Hidden away, in the back bedroom which we never use, I have a photo with my father in it. The photo shows my father and all of his siblings posing for the camera as a Christmas gift to their mother. Their mother has long since died (and I couldn’t make it to her funeral). I believe the picture was taken in about 1989, and every single person in the photo looks young, vibrant and about to tackle the world. None more so than my dad. He looks downright young in that photo.
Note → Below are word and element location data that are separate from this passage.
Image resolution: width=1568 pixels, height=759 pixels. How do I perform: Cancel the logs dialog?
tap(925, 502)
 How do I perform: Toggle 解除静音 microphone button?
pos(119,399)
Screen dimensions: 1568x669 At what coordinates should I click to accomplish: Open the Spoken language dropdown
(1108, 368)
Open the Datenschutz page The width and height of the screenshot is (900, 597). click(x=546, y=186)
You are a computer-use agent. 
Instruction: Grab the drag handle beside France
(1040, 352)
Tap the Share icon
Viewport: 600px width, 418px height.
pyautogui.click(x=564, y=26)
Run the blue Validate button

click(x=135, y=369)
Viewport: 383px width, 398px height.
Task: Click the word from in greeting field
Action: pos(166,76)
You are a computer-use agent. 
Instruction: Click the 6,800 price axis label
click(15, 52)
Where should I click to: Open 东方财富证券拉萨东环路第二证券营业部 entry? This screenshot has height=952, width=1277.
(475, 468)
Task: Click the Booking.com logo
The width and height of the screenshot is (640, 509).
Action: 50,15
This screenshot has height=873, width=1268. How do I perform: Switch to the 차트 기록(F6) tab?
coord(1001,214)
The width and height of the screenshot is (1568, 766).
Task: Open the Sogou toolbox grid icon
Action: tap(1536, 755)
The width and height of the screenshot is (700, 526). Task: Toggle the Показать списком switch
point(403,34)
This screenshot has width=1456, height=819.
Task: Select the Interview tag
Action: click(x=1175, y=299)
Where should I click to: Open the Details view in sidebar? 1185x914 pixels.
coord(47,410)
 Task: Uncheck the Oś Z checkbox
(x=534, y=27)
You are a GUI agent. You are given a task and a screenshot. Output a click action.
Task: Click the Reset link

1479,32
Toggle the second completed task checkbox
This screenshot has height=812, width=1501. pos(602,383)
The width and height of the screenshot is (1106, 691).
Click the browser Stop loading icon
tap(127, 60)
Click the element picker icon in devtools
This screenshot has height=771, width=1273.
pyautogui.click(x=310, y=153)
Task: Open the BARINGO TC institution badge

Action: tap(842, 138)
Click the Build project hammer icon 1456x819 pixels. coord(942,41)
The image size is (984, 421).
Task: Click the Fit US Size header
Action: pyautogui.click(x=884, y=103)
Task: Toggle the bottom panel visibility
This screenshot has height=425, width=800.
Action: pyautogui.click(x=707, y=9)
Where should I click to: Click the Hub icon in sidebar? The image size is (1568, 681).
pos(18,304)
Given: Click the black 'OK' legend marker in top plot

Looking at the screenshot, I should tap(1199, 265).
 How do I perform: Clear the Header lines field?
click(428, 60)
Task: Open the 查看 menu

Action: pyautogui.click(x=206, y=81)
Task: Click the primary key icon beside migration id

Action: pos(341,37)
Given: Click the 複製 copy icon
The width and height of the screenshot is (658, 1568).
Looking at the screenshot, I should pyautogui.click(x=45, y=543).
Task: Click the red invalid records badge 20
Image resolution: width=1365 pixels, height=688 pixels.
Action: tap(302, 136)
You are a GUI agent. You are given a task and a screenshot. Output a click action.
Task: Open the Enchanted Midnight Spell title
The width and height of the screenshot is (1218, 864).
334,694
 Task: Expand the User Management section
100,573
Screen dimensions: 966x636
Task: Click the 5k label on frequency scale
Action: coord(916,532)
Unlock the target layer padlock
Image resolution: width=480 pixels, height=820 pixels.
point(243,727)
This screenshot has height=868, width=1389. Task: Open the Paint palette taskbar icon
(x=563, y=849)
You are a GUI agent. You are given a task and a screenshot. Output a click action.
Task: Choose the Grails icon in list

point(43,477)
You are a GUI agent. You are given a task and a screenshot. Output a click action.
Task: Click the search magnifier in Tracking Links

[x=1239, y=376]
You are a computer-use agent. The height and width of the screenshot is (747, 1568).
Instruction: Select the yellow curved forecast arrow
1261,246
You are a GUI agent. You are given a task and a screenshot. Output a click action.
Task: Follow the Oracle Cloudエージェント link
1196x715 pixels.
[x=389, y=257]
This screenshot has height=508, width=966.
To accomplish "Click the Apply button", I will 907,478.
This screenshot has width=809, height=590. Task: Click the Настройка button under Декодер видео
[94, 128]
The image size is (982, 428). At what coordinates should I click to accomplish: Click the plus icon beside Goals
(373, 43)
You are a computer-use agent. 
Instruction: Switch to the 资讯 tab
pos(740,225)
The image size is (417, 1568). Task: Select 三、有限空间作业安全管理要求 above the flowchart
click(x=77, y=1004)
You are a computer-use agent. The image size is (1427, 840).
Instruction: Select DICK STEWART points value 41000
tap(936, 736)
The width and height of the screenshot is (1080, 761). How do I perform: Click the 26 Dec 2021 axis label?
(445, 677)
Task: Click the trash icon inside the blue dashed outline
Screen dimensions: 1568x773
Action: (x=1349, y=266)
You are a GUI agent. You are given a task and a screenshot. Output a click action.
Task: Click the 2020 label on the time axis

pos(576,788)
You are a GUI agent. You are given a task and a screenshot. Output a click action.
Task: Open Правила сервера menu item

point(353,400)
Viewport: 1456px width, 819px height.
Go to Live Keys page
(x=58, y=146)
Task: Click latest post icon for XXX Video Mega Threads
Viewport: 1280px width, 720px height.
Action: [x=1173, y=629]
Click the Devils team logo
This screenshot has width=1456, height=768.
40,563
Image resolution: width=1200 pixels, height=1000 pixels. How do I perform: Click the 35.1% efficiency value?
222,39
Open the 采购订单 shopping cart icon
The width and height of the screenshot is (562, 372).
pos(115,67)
Out of the eight children in that photo, a few went on to tackle the world and become extremely successful, a few went on to become housewives to successful men (some of which have their own careers by now), one had a horrible stroke that made him basically an invalid (since his career was playing the guitar and singing), and then there is my dad, who died far too young.
38 years just doesn’t seem like infinity anymore.
When I look at that photo, hidden away in the guest bedroom, and look at my father’s face, I now know that he was only just a child when he died. 38 years on this earth is simply not enough time. Whatever evil he did in his life simply doesn’t justify him having to be eliminated from the earth at such a young age.
As the days blur by ( sort of like watching your life on camera, yet it is what is happening now) I often think about my dad. I bet the days blurred by for him just as they do for me. The childhood antics are lost to a dresser drawer somewhere, the proof of the antics is eventually traded or lost. The man that I thought was more powerful than THOR is reduced to a rapidly fading memory, a memory which can only be kept alive by the occasional glance at that photo, hidden away in the back bedroom. Eventually that photo will come down and I will be left with nothing but my memories, memories which are 15 years old already and certainly not getting any clearer.
Twenty years from now I doubt that there will be anyone who can remember my father at all. He will fade into the great oblivion. His life will have been no more than a speck on the windshield of time. He, and all of his siblings, will eventually be completely forgotten. While I have the one photo to look at, most others do not.
As my father is slowly, and systematically, forgotten about, I am left to wonder how the days blur by so fast. I will suffer the same fate as my father (hopefully some years from now), but I, too, will simply disappear into nothingness. I may be remembered for a few years, a dozen at best, but, eventually, everyone will completely forget that I ever existed.
While it would be quite noble to say that, on my death bed, I wished for world peace, the reality is that on my death bed I would be far more likely to wish/pray that I wasn’t going to die.
The days do blur by, try to take note of them as they do. You are never going to get this chance again.